> Task details
Counting only lines that contain the word "agent", state the total for the listing below and nothing else.

> The records
►

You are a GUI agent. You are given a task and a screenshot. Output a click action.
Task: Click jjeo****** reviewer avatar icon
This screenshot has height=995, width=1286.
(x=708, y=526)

◄
►

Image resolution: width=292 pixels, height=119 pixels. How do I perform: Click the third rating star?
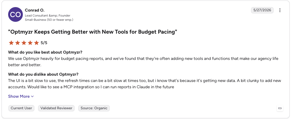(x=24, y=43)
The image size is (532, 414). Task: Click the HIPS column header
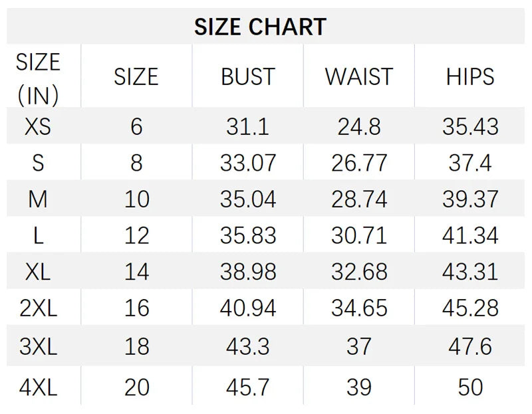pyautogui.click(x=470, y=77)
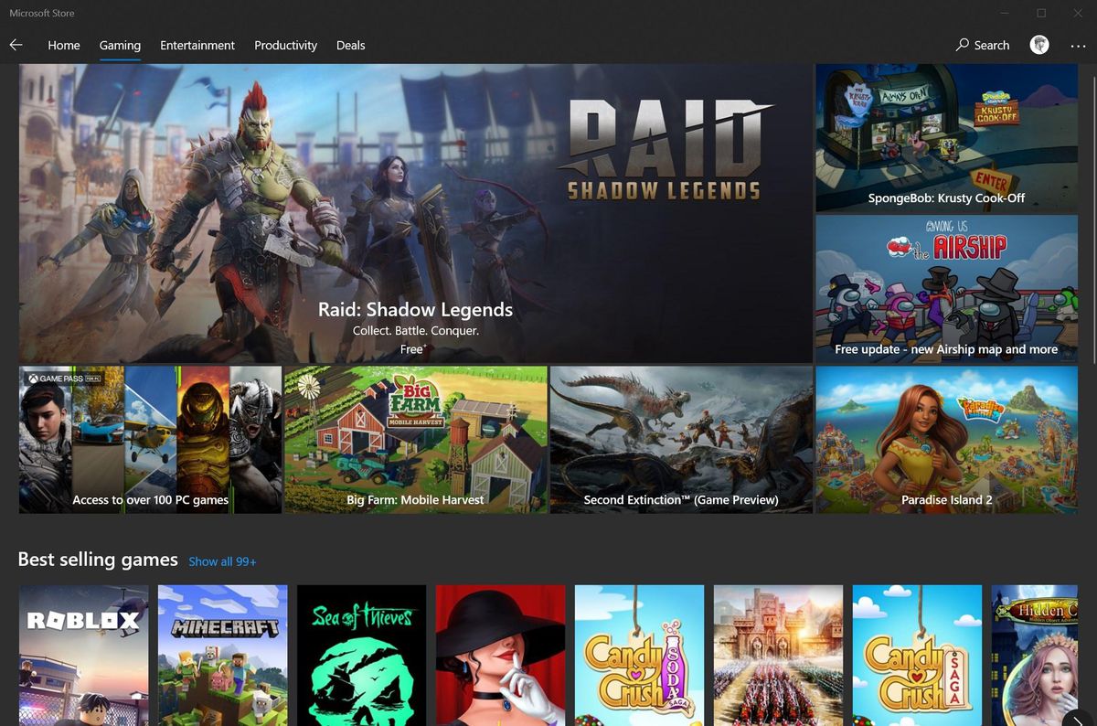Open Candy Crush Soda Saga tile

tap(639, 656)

◄
►

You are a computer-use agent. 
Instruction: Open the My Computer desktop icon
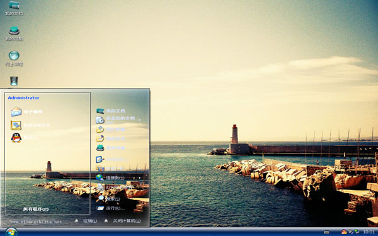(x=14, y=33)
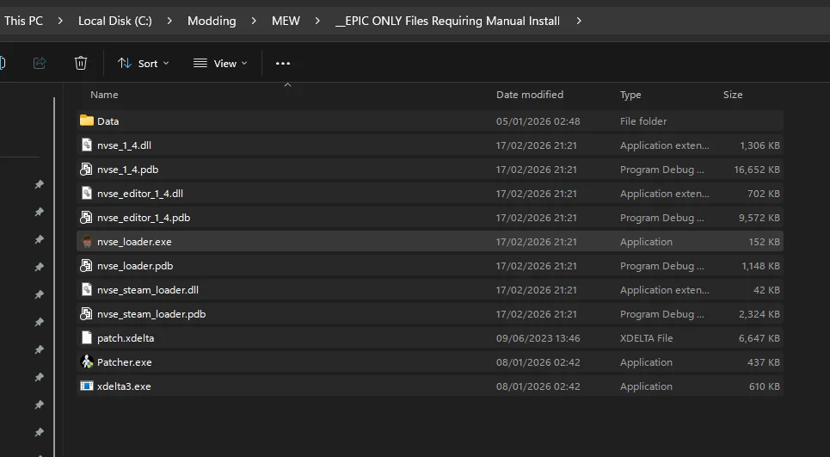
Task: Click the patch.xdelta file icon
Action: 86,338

◄

> Reply to the task
2